Here we are, less than two months into 2020, and I can’t think of a better time to assess our goals and dreams for the next 11 months — and indeed the decade ahead. After all, by some accounts, roughly 80% of New Year’s resolutioners have given up on their intentions by the second week of February. 
 
Whether your goals are big or small, there is one intention I hope you make — or recommit to — because it underpins every aspect of your life: getting consistent, quality sleep. 

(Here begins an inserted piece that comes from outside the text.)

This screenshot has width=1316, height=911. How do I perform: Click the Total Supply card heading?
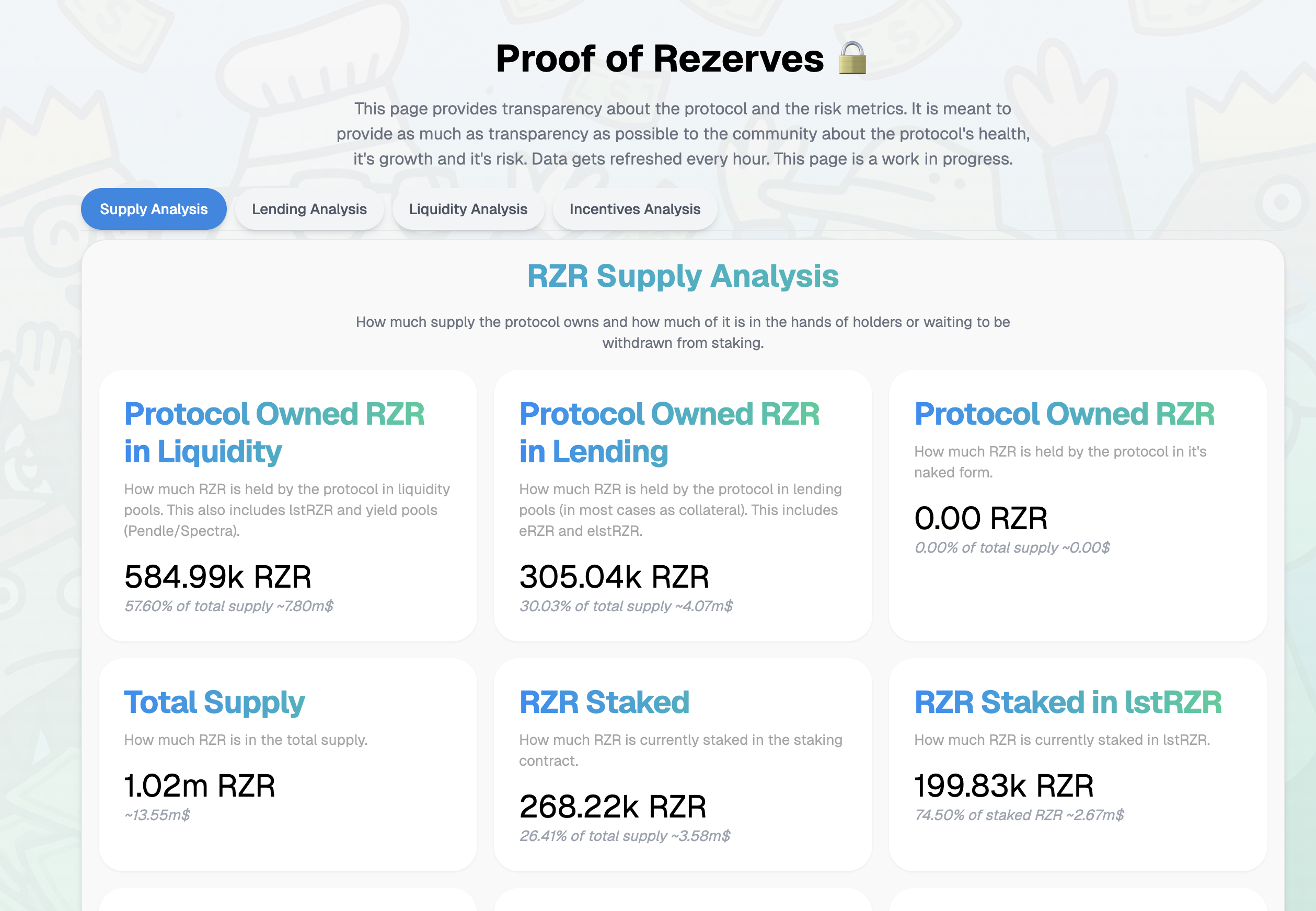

The extraordinary importance of sleep has been confirmed by ample research backing up the value of deep rest and its impact on our well-being. Science has shown that sleep is critical for good health and the prevention of disease. 
 
Sleep helps us focus, enhances our relationships, and boosts our mood. Given the proven benefits, it’s worth implementing simple routines and practices that will not only make you feel great, but will also propel you towards achieving your goals. 
 
Supporting me in my mission of improving lives through better quality sleep is Dr. Chris Winter, M.D., Director of the Charlottesville Neurology and Sleep Medicine Center and author of The Sleep Solution: Why Your Sleep Is Broken and How To Fix It. “Getting good sleep is a commitment to our physical and emotional health — it’s really everything. If you are sleep deprived, adding just 15 minutes a night is really meaningful over a year,” he says.
 
Before making changes to your sleep routine, take stock of various health and well-being factors that we know are impacted by sleep deprivation. For example, says Dr. Winter, “You can look at your weight, your blood pressure, how often you are getting sick and how many times you’ve skipped a workout either because you didn’t have the energy or were injured. This baseline is important to assess, because after just a few weeks, you should notice a difference. Ask yourself: Do I feel more productive? Has my mood improved? Am I getting injured less and feeling stronger in my exercise class?”
 
Here are four additional tried and tested practices that will set you up for good sleep tonight and every night — offering a great way to start your new routine for better sleep.
 
1. Be consistent about bedtime 
 
Science shows that going to bed (and waking up) at more or less the same time — including weekends — will lead to better, consistent shut-eye, because your brain will recognize when it’s time to sleep. You might want to try adding wind-down steps in advance of your bedtime. 
 
2. Seek out relaxing activities
 
In the hour before going to bed, it’s important to be diligent about the activities you choose. Putting away your devices is key so you aren’t tempted to check emails or send off another text. Additionally, light, especially the blue light emitted by our gadgets, suppresses and delays the release of melatonin, the sleep-inducing hormone which starts to go up naturally in the evening. 
 
A few things to consider: taking a warm shower or reading an uplifting book (nothing stressful) — something you find relaxing. Try blue light blocking glasses when watching TV or  using your devices in the evening. There is also evidence that calming music (whatever you enjoy is fine) can help you fall asleep.
 
3. Choose the right bed
 
The most important element for a “sleep sanctuary” should be your bed. What you sleep on matters. We all need a comfortable, supportive bed, and too often that is the last thing people think about when they want to improve their sleep. Your bed needs to contribute to your quality sleep, giving you the right comfort and support for your body.  
 
4. Practice gratitude
 
Our time spent in bed is a great opportunity to look back on anything positive that happened during the day, whether that’s a lunch with a good friend or a win at work. Personally, before I go to sleep, I spend time appreciating the blessings in my life, like my health, family, friends, those who have passed and the serenity of nature. 
 
Studies show that practicing gratitude, particularly at bedtime, improves quality of sleep. It’s just one way to send a signal to your brain that you are safe and secure, that you have everything you need and can drift off peacefully.